** TEXT EXCERPT **
# # # # # # #

Purpose of the Study:

  • To compare five methods for handling auxiliary-variable-dependent missing at random data in partially clustered studies.
  • To identify the most effective imputation or estimation strategies for different data structures.
  • To provide guidance for researchers dealing with missing data in complex trial designs.

Main Methods:

  • A simulation study was conducted to compare five statistical methods.
  • Methods included various multiple imputation (MI) and sequential fully Bayesian (SFB) approaches.
  • Specific methods compared: MI-JM-SIM, MI-JM-AS, MI-SMC-AS, SFB-NON, SFB-WEAK.

Main Results:

  • The arm-specific multiple imputation using joint modeling (MI-JM-AS) method showed superior performance when missing variables involved only fixed effects.

# # # # # # #

** TO DO **
1. Answer these questions from the study summary:
(a) How many statistical methods did the study compare?
(b) What kind of study was conducted to compare them?
(c) Which method performed best when missing variables involved only fixed effects?
2. Print, word for word, the part of the study summary from "Purpose of the" up to and including "MI-SMC-AS, SFB-NON, SFB-WEAK.".
The material that comes after the study summary isn't needed.

Collection entries:
# # # # # # #

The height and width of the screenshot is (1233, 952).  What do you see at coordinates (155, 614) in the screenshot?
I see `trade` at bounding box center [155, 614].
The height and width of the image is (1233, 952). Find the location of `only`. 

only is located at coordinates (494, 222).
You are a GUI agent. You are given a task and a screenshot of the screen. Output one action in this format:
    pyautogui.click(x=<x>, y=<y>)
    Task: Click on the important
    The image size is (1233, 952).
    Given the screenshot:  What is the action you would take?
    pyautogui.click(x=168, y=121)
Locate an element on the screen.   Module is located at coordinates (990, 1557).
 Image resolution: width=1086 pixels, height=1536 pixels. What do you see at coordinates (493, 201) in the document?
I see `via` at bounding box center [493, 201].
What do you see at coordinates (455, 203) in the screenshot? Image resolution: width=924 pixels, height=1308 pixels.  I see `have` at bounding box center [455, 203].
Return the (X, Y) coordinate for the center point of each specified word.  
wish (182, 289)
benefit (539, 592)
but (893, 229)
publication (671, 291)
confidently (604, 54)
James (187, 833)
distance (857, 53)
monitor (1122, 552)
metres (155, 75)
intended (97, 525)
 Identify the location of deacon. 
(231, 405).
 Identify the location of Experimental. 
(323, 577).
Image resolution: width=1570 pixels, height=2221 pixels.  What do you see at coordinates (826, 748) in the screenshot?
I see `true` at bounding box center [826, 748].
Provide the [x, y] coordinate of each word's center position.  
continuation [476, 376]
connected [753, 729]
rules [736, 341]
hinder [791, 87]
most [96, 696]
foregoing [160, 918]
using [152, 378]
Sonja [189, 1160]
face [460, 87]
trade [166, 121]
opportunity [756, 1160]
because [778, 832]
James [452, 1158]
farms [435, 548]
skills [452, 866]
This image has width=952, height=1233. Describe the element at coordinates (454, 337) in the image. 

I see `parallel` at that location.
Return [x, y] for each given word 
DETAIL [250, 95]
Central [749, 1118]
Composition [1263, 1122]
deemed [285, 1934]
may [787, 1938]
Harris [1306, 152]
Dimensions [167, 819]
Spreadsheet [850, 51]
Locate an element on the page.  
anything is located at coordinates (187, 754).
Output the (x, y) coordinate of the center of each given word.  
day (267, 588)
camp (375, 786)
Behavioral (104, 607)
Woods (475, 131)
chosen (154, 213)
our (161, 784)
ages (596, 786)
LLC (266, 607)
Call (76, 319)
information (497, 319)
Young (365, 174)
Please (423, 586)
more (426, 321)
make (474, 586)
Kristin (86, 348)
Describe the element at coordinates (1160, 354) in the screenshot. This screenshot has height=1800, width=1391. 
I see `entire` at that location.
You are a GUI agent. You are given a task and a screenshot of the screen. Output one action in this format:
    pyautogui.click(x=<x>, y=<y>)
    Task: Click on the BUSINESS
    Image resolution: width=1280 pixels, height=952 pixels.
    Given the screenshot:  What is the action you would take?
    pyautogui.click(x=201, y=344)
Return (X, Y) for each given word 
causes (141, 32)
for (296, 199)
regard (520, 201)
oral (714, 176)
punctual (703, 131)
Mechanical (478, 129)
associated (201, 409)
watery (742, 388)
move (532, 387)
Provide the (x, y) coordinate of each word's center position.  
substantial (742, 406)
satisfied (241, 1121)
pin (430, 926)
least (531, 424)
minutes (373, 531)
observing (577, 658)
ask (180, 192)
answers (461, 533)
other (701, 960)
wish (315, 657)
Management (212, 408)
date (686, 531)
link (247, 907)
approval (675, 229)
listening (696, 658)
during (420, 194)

# # # # # # #

** RESULTS FOR THE EXERCISE **
1.
(a) Five.
(b) A simulation study.
(c) MI-JM-AS, the arm-specific multiple imputation using joint modeling method.

2.
Purpose of the Study:

  • To compare five methods for handling auxiliary-variable-dependent missing at random data in partially clustered studies.
  • To identify the most effective imputation or estimation strategies for different data structures.
  • To provide guidance for researchers dealing with missing data in complex trial designs.

Main Methods:

  • A simulation study was conducted to compare five statistical methods.
  • Methods included various multiple imputation (MI) and sequential fully Bayesian (SFB) approaches.
  • Specific methods compared: MI-JM-SIM, MI-JM-AS, MI-SMC-AS, SFB-NON, SFB-WEAK.